The company that OpenAI co-founder and chief scientist Ilya Sutskever formed in June following his departure from the organization has already raised $1 billion in venture capital funding, a post on social network X stated Wednesday.
Sutskever left OpenAI in May, six months after being one of the board members who pushed fellow co-founder Sam Altman out over concerns about his honesty, and in his message announcing his departure he said, “I am excited for what comes next — a project that is very personally meaningful to me about which I will share details in due time.”
That project turned out to be Safe Superintelligence Inc. (SSI), which he co-founded with Daniel Gross, co-founder of the search engine company Cue (acquired by Apple in 2013), and Daniel Levy, a former OpenAI researcher.
SSI, as described by Sutskever in his announcement, is a company that approaches “safety and capabilities in tandem, as technical problems to be solved through revolutionary engineering and scientific breakthroughs. We plan to advance capabilities as fast as possible while making sure our safety always remains ahead.”
He went on to say that the company’s business model “means safety, security and progress are all insulated from short-term commercial pressures. This way we can scale in peace.”
The message appears to have hit home; the posting from SSI announcing the funding reads: “SSI building a straight shot to safe superintelligence. We’ve raised $1B from NFDG, a16z, Sequoia, DST Global, and SV Angel. We’re hiring.”
Reuters reported Wednesday that the company, which currently has 10 employees, plans to use the funds to acquire computing power and to hire top talent that will be based either in Palo Alto, California or Tel Aviv, Israel.
Asked for his thoughts on the new funding, Brandon Purcell, VP, principal analyst at Forrester Research said, “theoretically, there is an inherent competition between OpenAI and SSI, which both have the same purported objective — to achieve artificial general intelligence (AGI).”
Practically speaking, he said, the “two are fundamentally quite different. SSI plans to create one product — ‘a safe superintelligence.’ OpenAI, on the other hand, has created and will continue to create many commercializable products enroute to the same destination.”
While the destination of AGI may eventually be within grasp, said Purcell, “in the interim, the bulk of funding and market attention will continue to go to the entity generating revenue, which is OpenAI. This will enable it to hire the best talent, source new data, and continue to innovate. Plus, it has a ton of cloud computing credits from Microsoft, which will be a massive expense for SSI.”
Purcell added that while he does not see SSI as a threat to OpenAI, “I do think it’s interesting both company names are oxymorons. As we know, AI is anything but open — transformer models defy explanation and the companies creating them are similarly opaque when it comes to what data they use for training. ‘Safe Superintelligence’ is also an oxymoron.”

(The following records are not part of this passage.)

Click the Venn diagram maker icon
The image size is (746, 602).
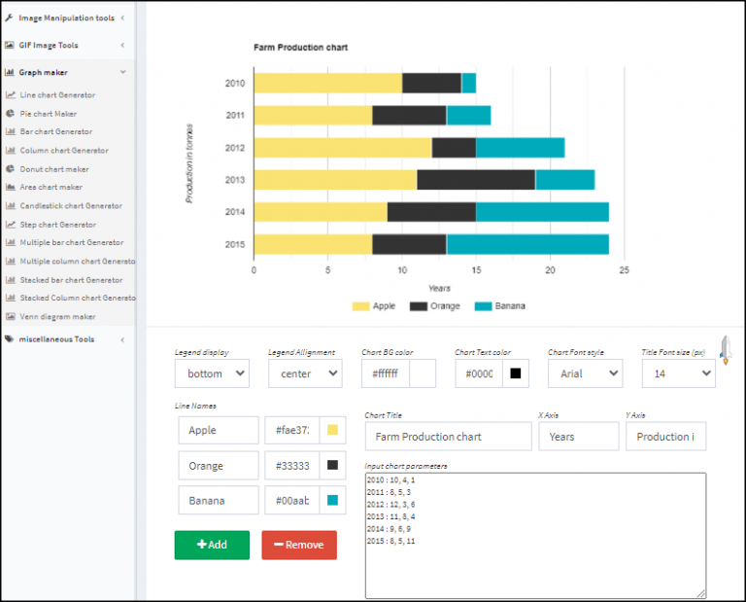11,317
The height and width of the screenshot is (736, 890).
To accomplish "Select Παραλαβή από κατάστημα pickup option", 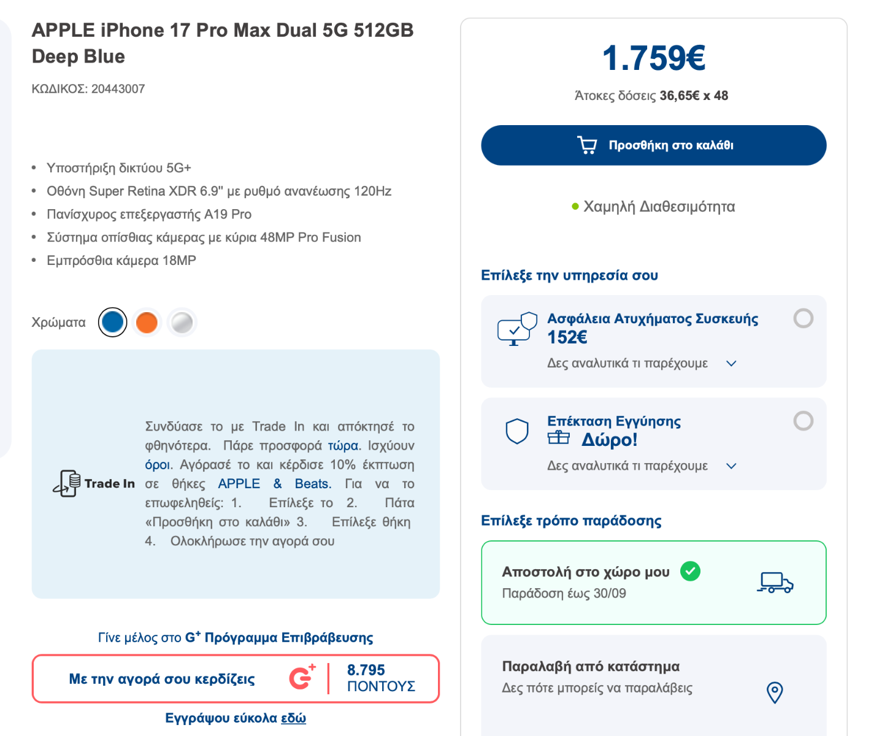I will pos(653,678).
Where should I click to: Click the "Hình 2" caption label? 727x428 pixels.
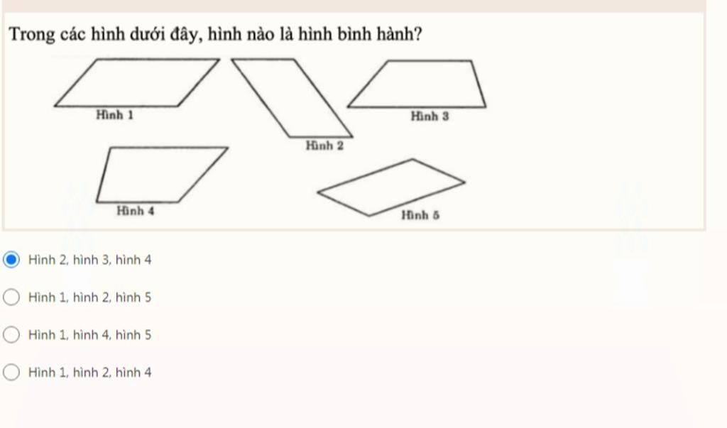[x=324, y=146]
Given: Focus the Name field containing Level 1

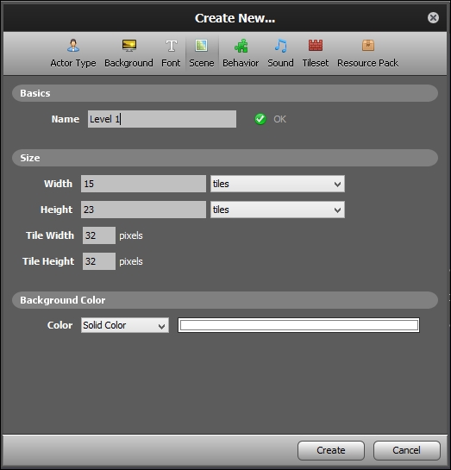Looking at the screenshot, I should click(x=162, y=119).
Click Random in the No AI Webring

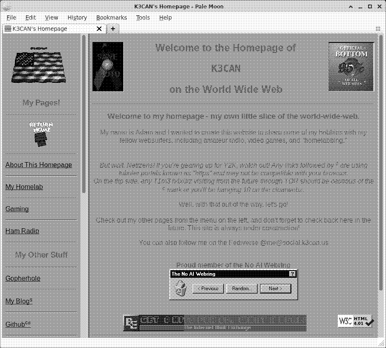242,288
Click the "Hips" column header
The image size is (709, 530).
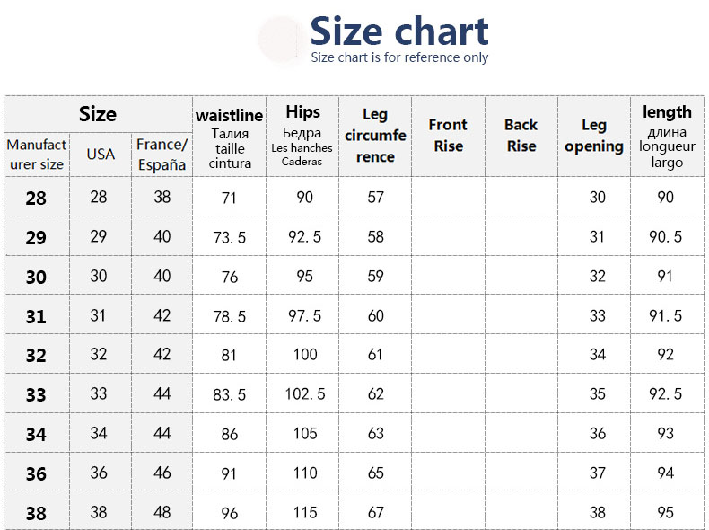point(302,137)
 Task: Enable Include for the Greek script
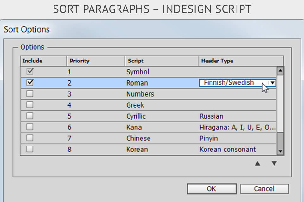[30, 105]
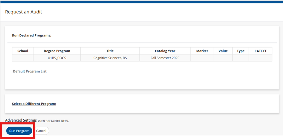This screenshot has height=139, width=283.
Task: Expand Run Declared Programs heading
Action: [31, 35]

He said that after spending the better part of the past year researching AI Alignment, he has concluded that “misalignment is an inevitable outcome of our current approach to AI. As these systems become ‘superintelligent,’ they will be far less controllable, and far less safe. It’s a laudable, and ultimately flawed, goal.”
Andrew Sharp, research director at Info-Tech Research Group, said of the funding, “venture capitalists are still willing to place enormous, long-term bets on companies that they believe can significantly push the frontier of AI model development. This investment is a signal that model safety is as critical to the cutting edge of this technology as reliability, accuracy, and performance.”

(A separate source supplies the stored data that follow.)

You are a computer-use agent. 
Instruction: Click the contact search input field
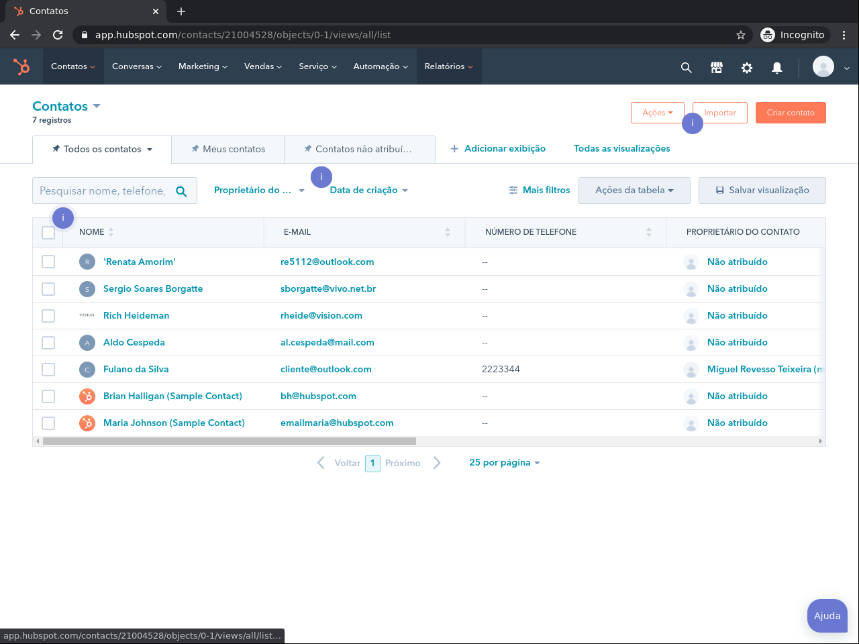click(103, 191)
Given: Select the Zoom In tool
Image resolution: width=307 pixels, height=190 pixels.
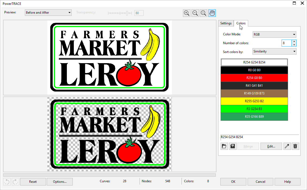Looking at the screenshot, I should pyautogui.click(x=187, y=13).
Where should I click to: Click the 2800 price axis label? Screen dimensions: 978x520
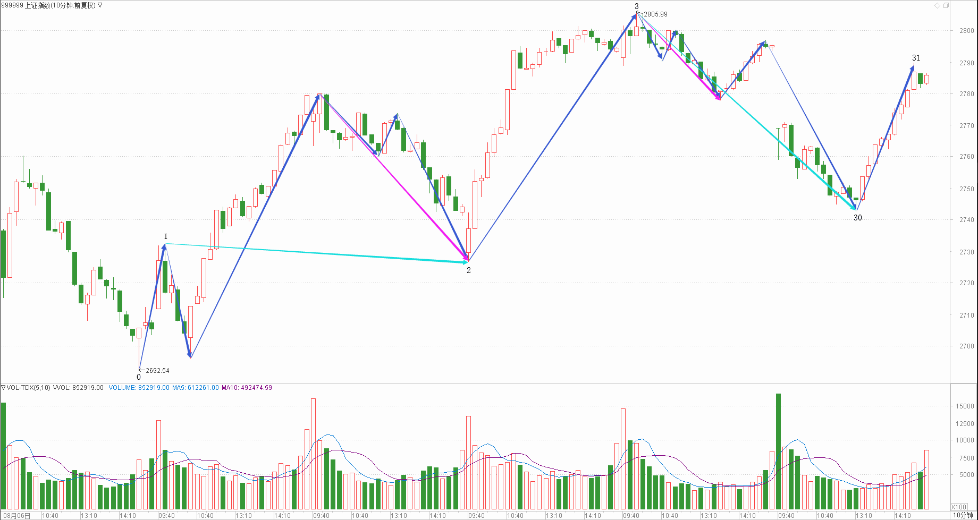pyautogui.click(x=966, y=31)
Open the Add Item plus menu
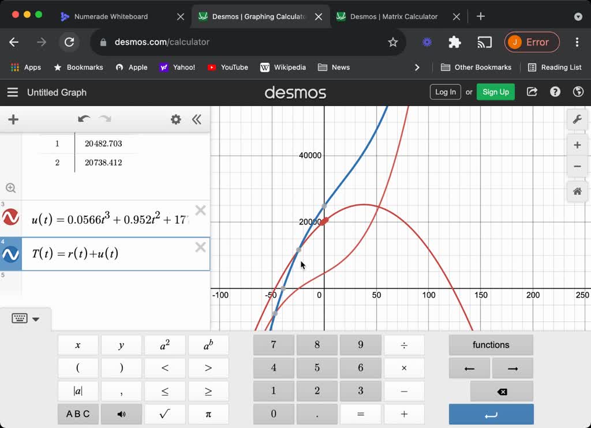The width and height of the screenshot is (591, 428). point(13,119)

This funding round, he said, “will allow SSI to pay for the expensive computing resources required to train a new model. It’s unclear if SSI has any special arrangements with major cloud computing providers to acquire computing resources, in the way that OpenAI did with Microsoft, and Anthropic did with AWS.”
For technology leaders responsible for AI solutions, said Sharp, “safety is about more than just the model. Every organization should govern their own AI implementations to create applications that are safe, fair, and secure for their internal and external constituents.”